Qualidade é mais importante do que nunca

O estudo confirma a viragem: 71% dos consumidores dizem comprar pela qualidade, enquanto apenas 32% ainda o fazem por status. Também mostra que o chamado “luxo discreto” é um mito. “26% só compram com logótipo visível, o dobro dos que dispensam o logo”, explicou o responsável.

Outra tendência em destaque é a valorização da experiência. De acordo com o estudo, 70% dos clientes estão dispostos a pagar por experiências, mesmo os que gastam menos de cinco mil euros por ano. Para Hermano Rodrigues, diretor da EY-Parthenon, a explicação está na vivência diferenciada. “O canal físico continua a ser o preferido dos consumidores. A satisfação é muito mais alta em lojas de marca, pela personalização e contacto humano”. Mas o digital está a crescer pela conveniência, pela variedade e pelo acesso a coleções exclusivas. “O futuro será omnicanal.”

Hoje, não é só ter. É também o que experienciamos. E isso precisa de ser melhor comunicado pelas marcas”, reforça António Paraíso, notando que é que o já fazem várias marcas quando abrem hotéis (Armani) ou cafés (Bulgari, Tiffany) ou restaurantes (Gucci). “Numa entrevista, o anterior CEO da Gucci disse a Gucci está no negócio da moda e continuará. Os restaurantes são ferramentas de marketing. O nosso objetivo não é ganhar dinheiro com eles, é o breakeven. O objetivo é comunicar o estilo de vida da marca e que as pessoas no dia seguinte vão comprar à loja”.

António Paraíso nota, porém, que as experiências podem ir além disso – “O Four Seasons tem barco e avião privados, oferece um serviço de hotelaria no oceano e a 10 mil metros, há marcas a alugar villas privadas para clientes que compram o suficiente para isso” – mas o serviço tem de acompanhar. “Uma americana que desenha experiências para milionários norte-americanos diz que não encontra hotéis com serviço de mordomo em Portugal e que isso é um problema”.

Financiamento: a solução polémica

O estudo refere ainda a possibilidade de financiamento como modelo de negócio a considerar, António Paraíso discorda. “A flexibilidade de pagamento num sector de nicho como este pode atrair a classe média que quer mas não pode e afastamos quem pode”, diz.

“Será lenda urbana, mas conta-se que a Jaguar quando comprou a Rover e começou a fazer carros para classe média mais acessíveis, um conjunto de lordes combinaram vestir-se de fraque e cartola entregarem as chaves das suas limousines para dizer ‘não queremos mais ter jaguares’”, conta, e frisa: “As marcas têm de saber se querem ter classe média ou ricos educados.
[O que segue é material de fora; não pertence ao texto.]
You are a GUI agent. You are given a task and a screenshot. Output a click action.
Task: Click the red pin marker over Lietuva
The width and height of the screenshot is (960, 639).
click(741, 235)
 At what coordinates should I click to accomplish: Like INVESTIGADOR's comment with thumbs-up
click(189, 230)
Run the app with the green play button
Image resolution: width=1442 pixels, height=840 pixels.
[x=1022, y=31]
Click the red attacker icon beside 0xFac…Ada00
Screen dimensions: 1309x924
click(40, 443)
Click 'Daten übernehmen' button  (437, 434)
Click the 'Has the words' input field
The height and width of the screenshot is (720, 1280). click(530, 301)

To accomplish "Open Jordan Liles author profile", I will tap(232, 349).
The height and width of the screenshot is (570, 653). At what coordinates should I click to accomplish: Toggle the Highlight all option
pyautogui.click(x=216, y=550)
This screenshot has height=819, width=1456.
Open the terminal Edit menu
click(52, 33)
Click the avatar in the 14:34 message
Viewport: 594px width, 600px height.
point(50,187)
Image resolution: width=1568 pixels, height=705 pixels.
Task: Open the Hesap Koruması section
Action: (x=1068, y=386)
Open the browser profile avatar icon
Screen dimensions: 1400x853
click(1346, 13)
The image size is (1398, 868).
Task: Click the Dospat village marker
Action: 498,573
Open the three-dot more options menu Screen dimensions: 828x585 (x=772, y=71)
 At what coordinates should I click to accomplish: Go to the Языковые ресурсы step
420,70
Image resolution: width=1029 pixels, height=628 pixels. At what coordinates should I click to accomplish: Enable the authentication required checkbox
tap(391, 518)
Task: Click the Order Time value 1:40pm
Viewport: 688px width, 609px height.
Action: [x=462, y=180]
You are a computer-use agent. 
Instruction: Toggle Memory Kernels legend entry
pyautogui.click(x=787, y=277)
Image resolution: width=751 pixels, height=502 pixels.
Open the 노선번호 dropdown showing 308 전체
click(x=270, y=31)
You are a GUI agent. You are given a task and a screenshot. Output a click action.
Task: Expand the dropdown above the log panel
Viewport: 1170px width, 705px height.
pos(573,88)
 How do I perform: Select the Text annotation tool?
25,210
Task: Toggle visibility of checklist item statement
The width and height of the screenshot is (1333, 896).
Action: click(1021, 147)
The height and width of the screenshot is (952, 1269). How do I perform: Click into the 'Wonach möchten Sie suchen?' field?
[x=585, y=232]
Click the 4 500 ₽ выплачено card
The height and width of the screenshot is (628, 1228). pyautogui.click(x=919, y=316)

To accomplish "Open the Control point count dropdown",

Não concordo em mostrar flexibilidade, o único que permite isso é o Brasil, onde até quem pode não tem pejo em comprar parcelado. Aconselharia a que não se fizesse”.

Novos modelos de negócio

O estudo aponta novas avenidas de negócio: artigos de segunda mão, aluguer e subscrições. “Durante anos as marcas tiveram medo de destruir valor, mas os clientes querem que sejam as próprias maisons a certificar. Mais de metade dos inquiridos compraria artigos de segunda mão se fossem certificados pelas marcas”, diz Sérgio Ferreira.

Também a sustentabilidade surge como imperativo. “Hoje é tão importante como o preço”, sublinhou. Paraíso acrescenta: “O cliente de luxo valoriza qualidade, e esta está ligada à longevidade. É uma oportunidade para comunicação e diferenciação”.